__What you should do__: From the line that holds "You are a computer-use agent. 660x450 pixels." to the end of the records, reproduce every line exactly. No pictures.

__Source data__:
-- Opening Marker --

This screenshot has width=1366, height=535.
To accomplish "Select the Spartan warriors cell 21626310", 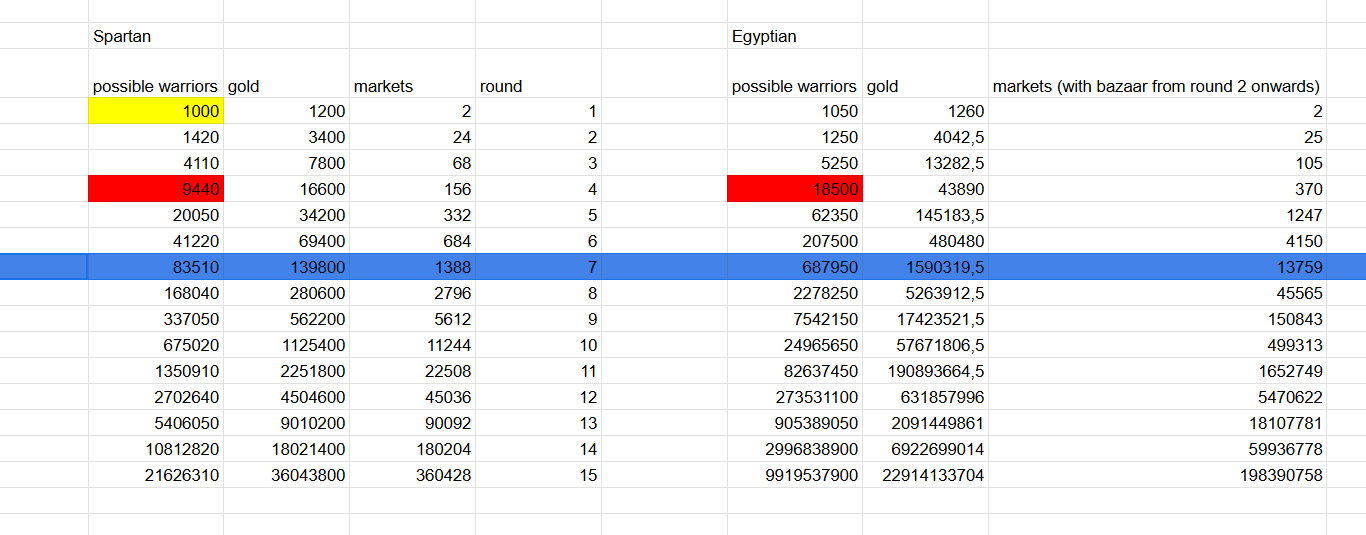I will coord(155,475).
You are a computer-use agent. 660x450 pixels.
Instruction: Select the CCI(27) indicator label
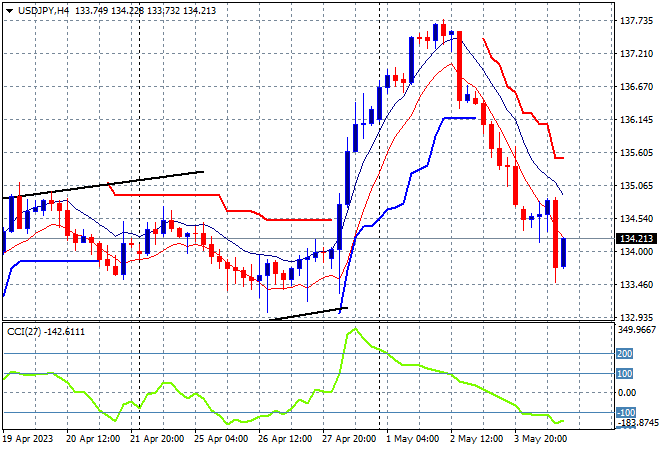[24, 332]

-- Closing Marker --

__Response area__:
You are a computer-use agent. 660x450 pixels.
Instruction: Select the CCI(27) indicator label
[24, 332]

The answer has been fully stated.